Наоборот, водка бередила, принесла с собой смутную тревогу, предчувствие --
чего? -- он не знал.
Во сне он плакал.
Утром пронизывающе ныло сердце, подташнивало,
„Что это со мной? -- с тоской подумал Генрих. -- Я болен?"
Буфет был еще закрыт, Генрих ждал, со страхом прислушиваясь к себе, к
тому непонятному, что в нем происходило...
В буфете Генрих выпил теплой водки, выпил натощак, затем еще, хотя
понимал, что этого делать не следует. Буфетчица смотрела на него с бабьим
состраданием, он этого не видел. Ему вдруг захотелось учинить дебош или
расплакаться.
Генрих вышел из гостиницы на площадь и брезгливо осмотрелся. Булыжная
тоска. Начал накрапывать дождик. Булыжники заблестели. Генриху стало еще
тоскливее и от этого как-то легче. Небритый мужик тащил через площадь
свинью. К ее задней ноге была привязана веревка, свинья отчаянно верещала.
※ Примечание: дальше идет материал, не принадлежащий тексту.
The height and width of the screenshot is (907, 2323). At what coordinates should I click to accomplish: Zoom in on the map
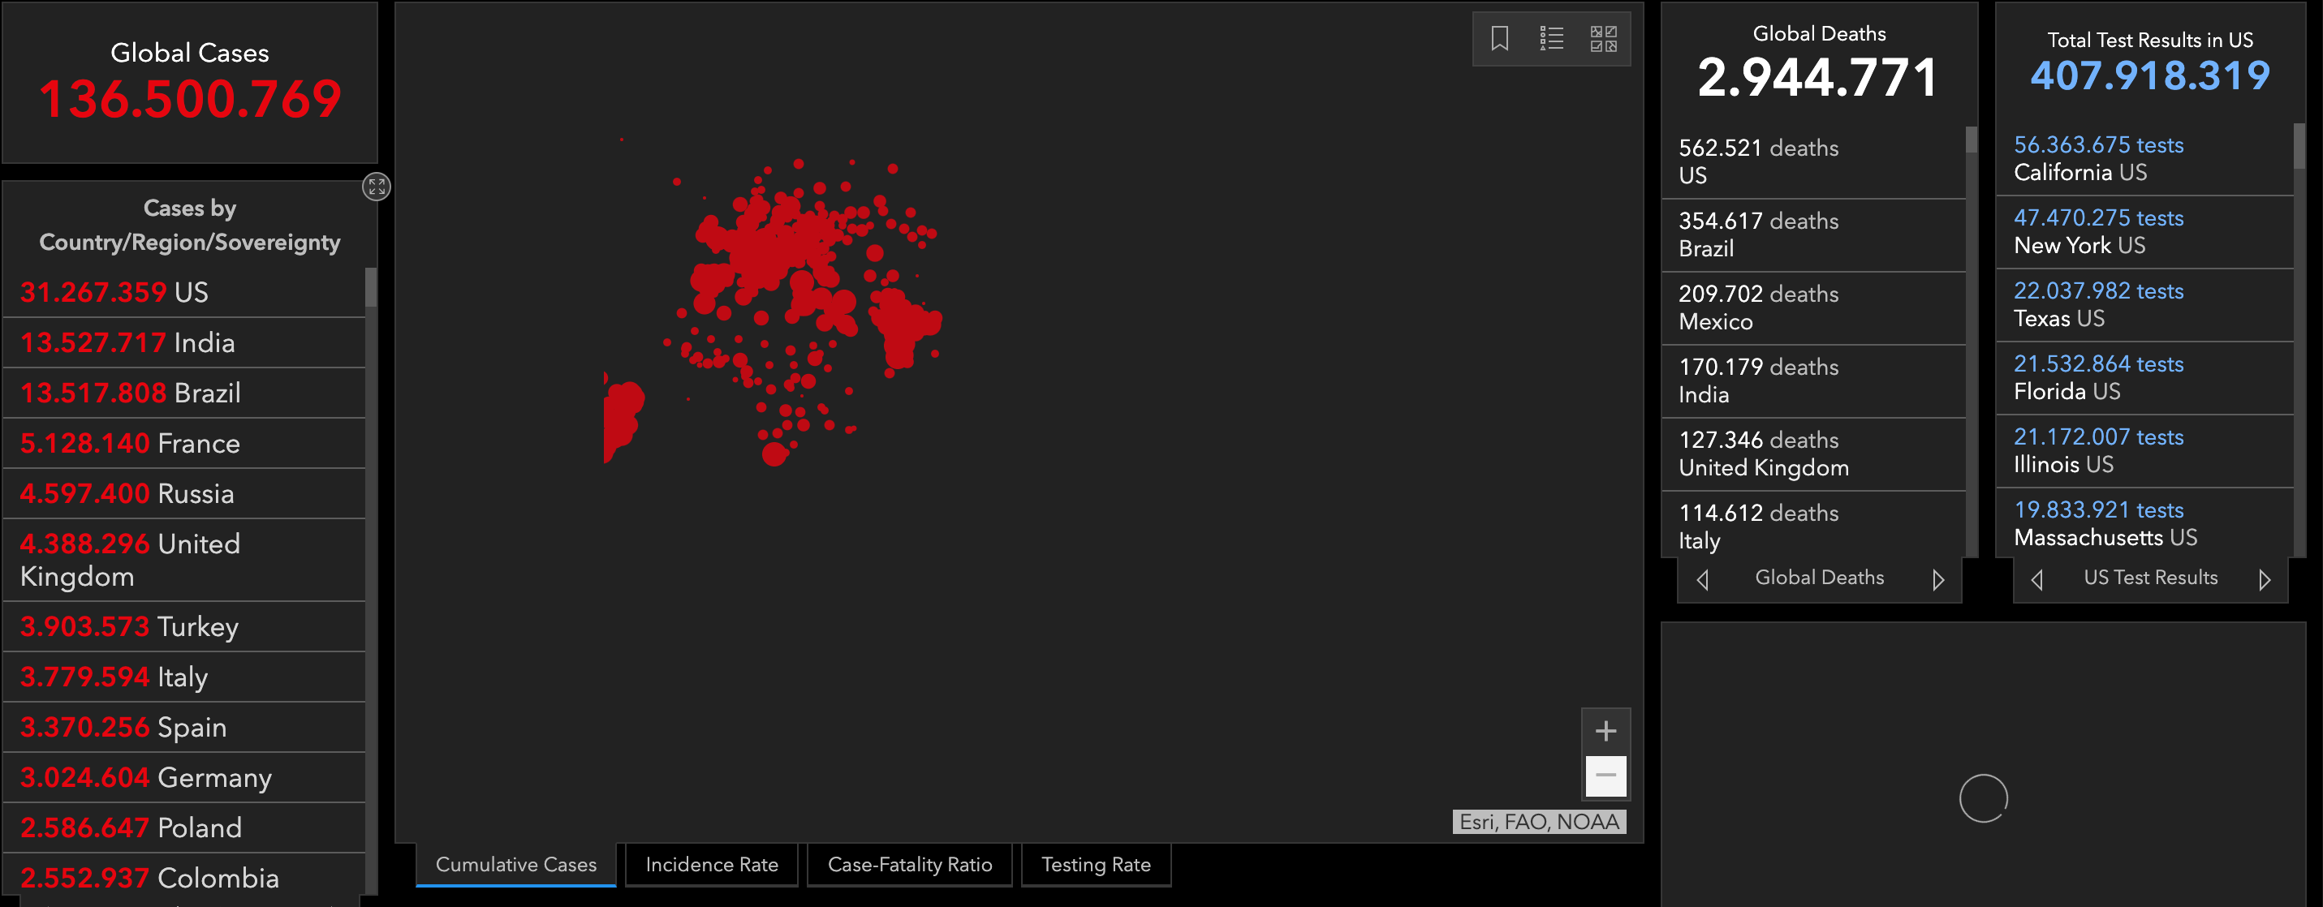[1605, 731]
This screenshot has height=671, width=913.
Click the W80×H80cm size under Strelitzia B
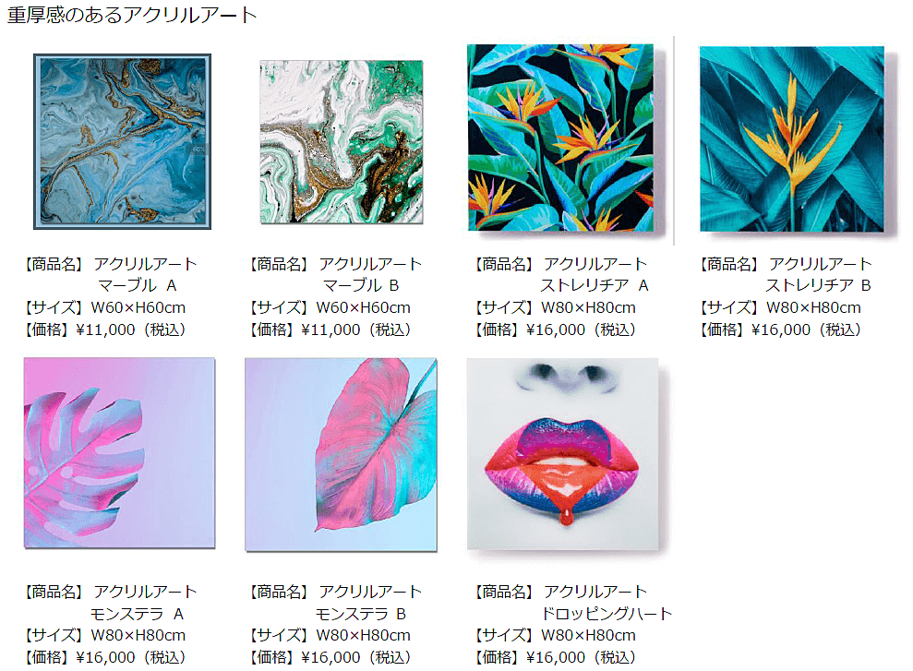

Захотелось выпить еще. Генрих нерешительно потоптался, сплюнул -- слюна
была горькая --и пошел бродить по улочкам. В реденьком скверике (он
назывался „Парком культуры им. Салтыкова и Щедрина") Генрих посидел на
сырой скамейке, закурил и понял, что выпьет еще. Он поплелся к выходу и
ехидно улыбнулся; посреди затоптанной клумбы стоял цоколь, однако памятника
на нем не было.
"Уже сбондили!" - догадался Генрих и неожиданно развеселился. Цоколь
без памятника выглядел нелепо, как вазонка с землей без цветка... - Имеется
вакантное место...
Аккуратно изготовленный старичок выжидающе хихикал. Все на нем было
выглаженным, вычищенным и старомодным. Таких старичков показывали в фильмах
из дореволюционной жизни. Только там они назывались ,,типажом". И особенно
странно выделялся на старичке перекинутый через плечо новенький фотоаппарат
в кожаном футляре.
Старичок уловил взгляд и с готовностью предложил:
-- Не желаете?
-- На фоне цоколя?
Старик мелко задребезжал, как медью в кармане.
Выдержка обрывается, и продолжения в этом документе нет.